Input records Start Marker

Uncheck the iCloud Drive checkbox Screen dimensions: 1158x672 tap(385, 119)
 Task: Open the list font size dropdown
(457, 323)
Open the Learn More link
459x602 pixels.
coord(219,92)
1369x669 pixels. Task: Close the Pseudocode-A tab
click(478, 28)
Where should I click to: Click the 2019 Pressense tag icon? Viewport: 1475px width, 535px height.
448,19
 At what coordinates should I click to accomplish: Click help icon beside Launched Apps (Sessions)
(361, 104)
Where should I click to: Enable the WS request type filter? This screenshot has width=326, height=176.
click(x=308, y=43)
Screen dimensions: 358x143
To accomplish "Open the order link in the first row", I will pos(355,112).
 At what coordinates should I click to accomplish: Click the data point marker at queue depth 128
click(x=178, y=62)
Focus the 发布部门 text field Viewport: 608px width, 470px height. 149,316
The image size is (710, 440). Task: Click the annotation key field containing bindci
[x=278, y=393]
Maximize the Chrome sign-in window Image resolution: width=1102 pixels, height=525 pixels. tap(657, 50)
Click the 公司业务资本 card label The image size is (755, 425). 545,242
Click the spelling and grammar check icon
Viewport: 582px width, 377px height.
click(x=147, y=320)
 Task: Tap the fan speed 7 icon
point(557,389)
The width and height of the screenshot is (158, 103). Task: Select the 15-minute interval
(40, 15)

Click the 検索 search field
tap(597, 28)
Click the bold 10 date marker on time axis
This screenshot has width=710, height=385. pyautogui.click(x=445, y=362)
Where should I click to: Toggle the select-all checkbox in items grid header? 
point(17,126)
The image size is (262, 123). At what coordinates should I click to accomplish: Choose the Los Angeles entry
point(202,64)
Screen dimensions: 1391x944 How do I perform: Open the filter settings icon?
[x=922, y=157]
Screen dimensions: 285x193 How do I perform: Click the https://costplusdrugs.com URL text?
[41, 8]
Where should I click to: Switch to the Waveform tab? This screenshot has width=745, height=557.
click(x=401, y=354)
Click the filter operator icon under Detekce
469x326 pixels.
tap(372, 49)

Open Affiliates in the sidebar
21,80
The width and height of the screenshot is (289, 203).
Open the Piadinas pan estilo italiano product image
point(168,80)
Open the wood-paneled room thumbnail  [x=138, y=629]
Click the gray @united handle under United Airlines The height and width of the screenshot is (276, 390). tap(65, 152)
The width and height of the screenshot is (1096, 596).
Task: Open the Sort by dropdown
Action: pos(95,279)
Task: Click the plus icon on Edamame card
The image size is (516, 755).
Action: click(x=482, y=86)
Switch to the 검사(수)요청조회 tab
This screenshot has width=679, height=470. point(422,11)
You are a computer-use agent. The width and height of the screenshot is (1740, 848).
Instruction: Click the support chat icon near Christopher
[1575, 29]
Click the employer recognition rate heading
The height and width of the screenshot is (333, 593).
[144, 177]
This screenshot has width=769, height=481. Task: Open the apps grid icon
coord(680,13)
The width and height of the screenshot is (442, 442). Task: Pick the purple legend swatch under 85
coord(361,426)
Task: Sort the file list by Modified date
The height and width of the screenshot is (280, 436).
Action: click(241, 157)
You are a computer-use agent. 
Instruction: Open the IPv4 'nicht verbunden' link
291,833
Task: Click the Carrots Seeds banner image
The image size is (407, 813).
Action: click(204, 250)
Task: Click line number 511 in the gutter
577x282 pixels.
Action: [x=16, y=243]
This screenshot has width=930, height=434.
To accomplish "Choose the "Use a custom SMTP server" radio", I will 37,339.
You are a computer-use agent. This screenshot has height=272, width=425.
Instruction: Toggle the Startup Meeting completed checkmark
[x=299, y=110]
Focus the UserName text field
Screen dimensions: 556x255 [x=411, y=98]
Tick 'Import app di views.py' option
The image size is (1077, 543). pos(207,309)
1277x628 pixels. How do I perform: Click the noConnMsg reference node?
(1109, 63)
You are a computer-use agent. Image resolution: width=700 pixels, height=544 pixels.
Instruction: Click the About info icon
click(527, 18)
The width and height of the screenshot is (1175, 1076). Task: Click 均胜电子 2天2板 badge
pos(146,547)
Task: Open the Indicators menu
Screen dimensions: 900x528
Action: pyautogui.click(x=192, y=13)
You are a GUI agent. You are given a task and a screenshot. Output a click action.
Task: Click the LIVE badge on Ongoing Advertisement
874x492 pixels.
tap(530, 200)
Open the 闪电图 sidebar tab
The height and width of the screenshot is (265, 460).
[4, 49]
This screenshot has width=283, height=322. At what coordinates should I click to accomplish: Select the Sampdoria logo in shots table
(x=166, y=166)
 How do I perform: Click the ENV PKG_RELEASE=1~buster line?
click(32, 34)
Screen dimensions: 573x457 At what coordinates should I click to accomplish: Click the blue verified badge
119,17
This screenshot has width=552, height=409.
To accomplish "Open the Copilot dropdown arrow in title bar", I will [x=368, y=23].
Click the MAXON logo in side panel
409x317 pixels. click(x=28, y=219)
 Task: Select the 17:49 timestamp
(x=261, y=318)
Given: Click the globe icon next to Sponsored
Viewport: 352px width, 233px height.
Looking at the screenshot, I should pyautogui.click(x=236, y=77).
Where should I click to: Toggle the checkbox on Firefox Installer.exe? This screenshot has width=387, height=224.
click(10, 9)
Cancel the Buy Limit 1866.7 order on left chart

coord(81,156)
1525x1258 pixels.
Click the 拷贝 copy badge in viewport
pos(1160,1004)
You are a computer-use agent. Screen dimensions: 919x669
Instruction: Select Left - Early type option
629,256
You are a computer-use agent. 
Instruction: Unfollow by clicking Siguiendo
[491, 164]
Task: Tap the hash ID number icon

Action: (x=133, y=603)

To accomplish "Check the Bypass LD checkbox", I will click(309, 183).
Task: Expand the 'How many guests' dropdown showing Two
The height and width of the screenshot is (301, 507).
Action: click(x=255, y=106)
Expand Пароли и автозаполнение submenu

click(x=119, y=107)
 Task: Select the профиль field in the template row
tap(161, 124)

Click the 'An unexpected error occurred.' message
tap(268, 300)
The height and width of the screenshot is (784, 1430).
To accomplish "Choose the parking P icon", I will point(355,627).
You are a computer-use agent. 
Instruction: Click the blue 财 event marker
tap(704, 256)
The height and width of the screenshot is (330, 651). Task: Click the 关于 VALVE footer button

Input records End Marker

Try it:
Find how many lines in the entries include the string "resolution", and state only the number.

The answer:
2